Give back exactly the lines of the entries below from the line with "Task: Switch to the AUDUSD,H4 chart tab" to the line with "Screen dimensions: 1192x531", inclusive, and only those.

• RECORDS SHOWN
+++

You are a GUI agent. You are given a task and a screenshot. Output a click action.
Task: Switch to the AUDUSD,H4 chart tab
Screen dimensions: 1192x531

+++

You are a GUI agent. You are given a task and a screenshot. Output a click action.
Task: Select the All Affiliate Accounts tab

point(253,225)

+++

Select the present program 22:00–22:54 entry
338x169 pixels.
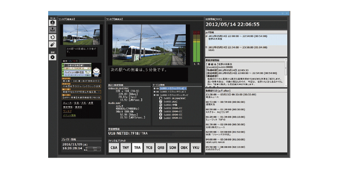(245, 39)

+++

• EXERCISE ANSWER
Task: Switch to the AUDUSD,H4 chart tab
Screen dimensions: 1192x531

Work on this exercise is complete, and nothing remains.